While probe uptake correlates with TIL response, TIL response differed widely between the two tumour phenotypes, CT26 and MC38. Dr Robins and his colleagues have suggested that this difference can be attributed to the MSI-h phenotype of the MC38 tumour groups. The presence of microsatellites is thought to create an extremely volatile and immune-stimulatory environment, due to the increased number of mutated antigens (neoantigens) expressed by MSI-h tumour cells (in comparison to MSI-l cells) that result specifically from amassed errors in DNA MMR. A high level of neoantigens is thought to draw in much greater numbers of TILs. The greater the number of ‘activated’ TILs, the more T cells there are to attack and destroy tumour cells, and the greater the success of the ICI therapy. This hypothesis is backed by the data: overall, the CT26 tumours show a modest response to PD-1 monotherapy (40%), and a slightly improved response to CTLA4 monotherapy and combined PD-1+CTLA4 therapy (70%). MD38 tumours, however, being primed to respond to ICIs due to their MSI-h phenotype, displayed a higher response rate (70-90%) to all therapies, and increased probe uptake to match, in comparison to CT26 cells.

This study shows that the [¹⁸F]AlF-mNOTA-GZP probe is able to accurately measure and quantify tumour response to a range of ICI therapy programmes, provided as either mono- or combination treatments, in murine models of colon cancer.
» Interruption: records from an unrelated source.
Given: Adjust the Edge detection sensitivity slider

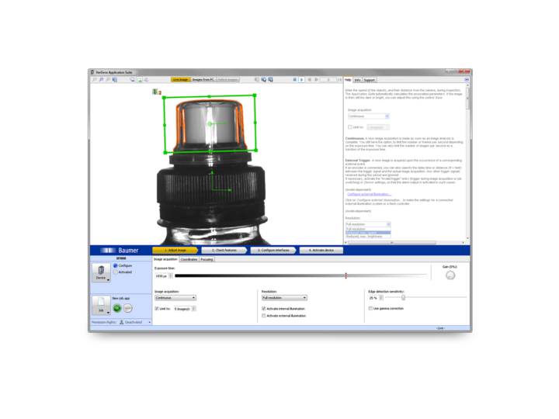Looking at the screenshot, I should (403, 297).
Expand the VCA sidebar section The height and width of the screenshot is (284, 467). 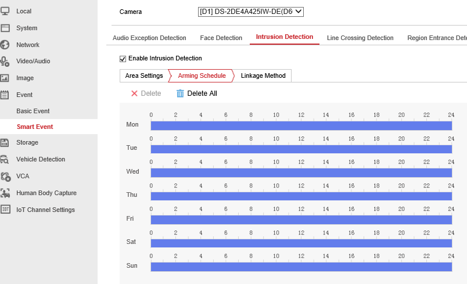pos(23,176)
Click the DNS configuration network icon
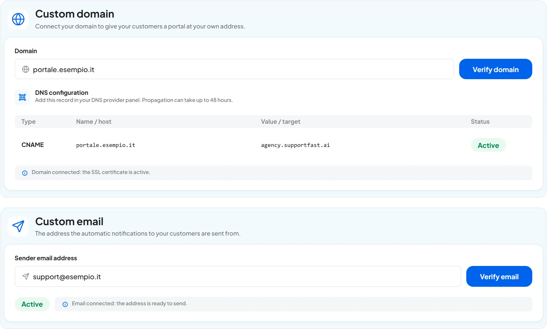This screenshot has width=547, height=329. (22, 97)
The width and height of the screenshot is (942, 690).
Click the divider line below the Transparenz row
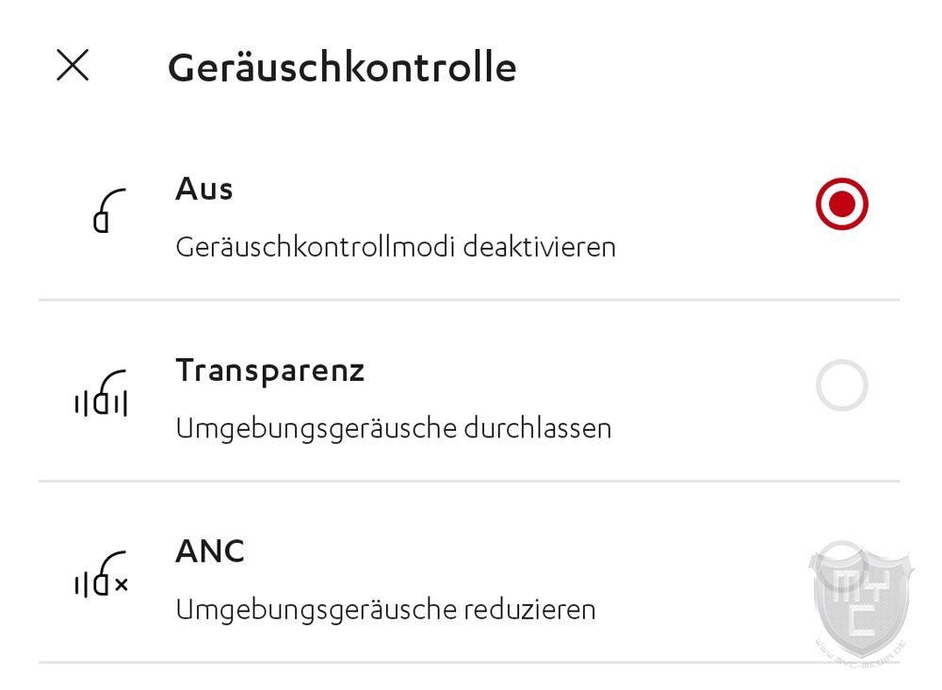[x=469, y=481]

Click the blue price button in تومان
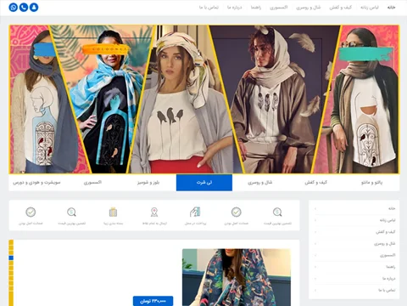(153, 301)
Still, probe uptake has proven to be greatly influenced by the tumour microenvironment, and further studies are needed to assess the use of granzyme B as an indicator of ICI efficacy in a variety of phenotypes and a variety of cancers besides colon. Overall, the CITI programme’s research, discussed here, is a strong step towards precision immune imaging for precision immune-oncology.

The research above is part of the CITI programme’s overarching aim to develop innovative platforms and technologies that can be used in pre-clinical, clinical and commercial settings to assess ICI therapy. In particular, they aim to use a systems biology approach to develop cutting edge immunotherapy biomarkers, like the fluorine-18 labelled probe discussed here. Their efforts will be based around the discovery and clinical implementation of peptide-based imaging probes that target immune cell-surface markers, building a peptide-based ‘Immuno-oncology imaging toolbox’.

Dr Robins and his colleagues at CITI are funded through a competitive grant award administered by the Agency for Science Technology and Research (A*STAR), a Singapore government agency driving mission-oriented scientific research aiming to bridge the gap between academia and industry. The CITI programme’s objectives are to ensure that academic and commercial ICI therapy research translates rapidly into real-time clinical diagnostic solutions.